The effect of surface reactions on the relative abundances of trace metals in deep-ocean water

Abstract

An improved general approach for estimating the relative abundances of trace metals in aquatic systems is introduced. It is proposed that the relative concentrations of trace metals in deep-sea water are regulated by two opposing processes: adsorption to and transport on inorganic and organic particle surfaces, and desorption driven by complexing with dissolved ligands in sea water. The estimated behavior is based on the difference between the surface affinity of a metal and its affinity for aqueous ligands, that is, the free energy difference between surface complexation and aqueous complexation of the metal. The simplest formulations of metal behavior are based on differences in standard state free energies, e.g., standard free energy of adsorption on oxide vs. standard free energy of aqueous chloride complexing. In a specific instance, the relative concentrations of trace metals in deep-ocean water are predicted from the ratios of their first hydrolysis constants (which are surrogates for adsorption constants)and their first chloro or carbonate complexing constants.
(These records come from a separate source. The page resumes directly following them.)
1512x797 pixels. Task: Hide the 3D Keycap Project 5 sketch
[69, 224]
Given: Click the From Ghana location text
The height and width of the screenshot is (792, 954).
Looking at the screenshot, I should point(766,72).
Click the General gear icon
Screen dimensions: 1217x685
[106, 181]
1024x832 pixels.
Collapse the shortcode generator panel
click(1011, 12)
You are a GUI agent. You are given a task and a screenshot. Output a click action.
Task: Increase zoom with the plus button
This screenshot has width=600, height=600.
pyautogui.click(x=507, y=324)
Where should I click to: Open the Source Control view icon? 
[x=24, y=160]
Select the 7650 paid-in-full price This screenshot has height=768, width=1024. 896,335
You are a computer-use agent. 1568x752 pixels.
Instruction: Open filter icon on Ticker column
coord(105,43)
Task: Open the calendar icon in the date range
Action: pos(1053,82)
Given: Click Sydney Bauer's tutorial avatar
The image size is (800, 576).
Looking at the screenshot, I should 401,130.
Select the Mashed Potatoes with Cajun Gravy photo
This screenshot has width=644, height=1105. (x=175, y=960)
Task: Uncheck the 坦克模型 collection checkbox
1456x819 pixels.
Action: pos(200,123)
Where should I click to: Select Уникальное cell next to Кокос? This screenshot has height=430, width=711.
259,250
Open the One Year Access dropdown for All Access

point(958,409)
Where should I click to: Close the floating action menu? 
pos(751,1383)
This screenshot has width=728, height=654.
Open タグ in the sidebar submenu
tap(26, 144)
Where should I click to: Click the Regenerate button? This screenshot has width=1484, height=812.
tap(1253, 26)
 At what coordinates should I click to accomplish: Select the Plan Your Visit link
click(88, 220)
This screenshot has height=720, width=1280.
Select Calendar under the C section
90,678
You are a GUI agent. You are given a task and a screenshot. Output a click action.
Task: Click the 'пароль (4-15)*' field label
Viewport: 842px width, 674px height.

More detailed assessments of relative metal abundances in sea water must incorporate both standard-state energy term (Δ log β) and aqueous phase activities of important ligands, e.g., chloride and carbonate ions. The lack of data for the complexation of trace nelements with PO 4 3−, HPO 4 2−, and H 2PO 4 − precludes the use of potentially important phosphate-complexes in our calculations. The general approach is applied with success to examine chemical and geochemical groupings of oceanic trace metals and to assess adsorption vs. dissolved carbonate complexation as predominant processes governing the concentrations of rare earth elements (REEs) in deep-ocean water. While trace metals in rivers are largely bound to suspended matter and tend to retain upper continental crustal ratios in unpolluted environments, most trace elements in deep-sea water are enriched relative to iron, and the degree of enrichment is directly related to the difference in affinity of the metal for dissolved ligands and O-donor surface groups on particles.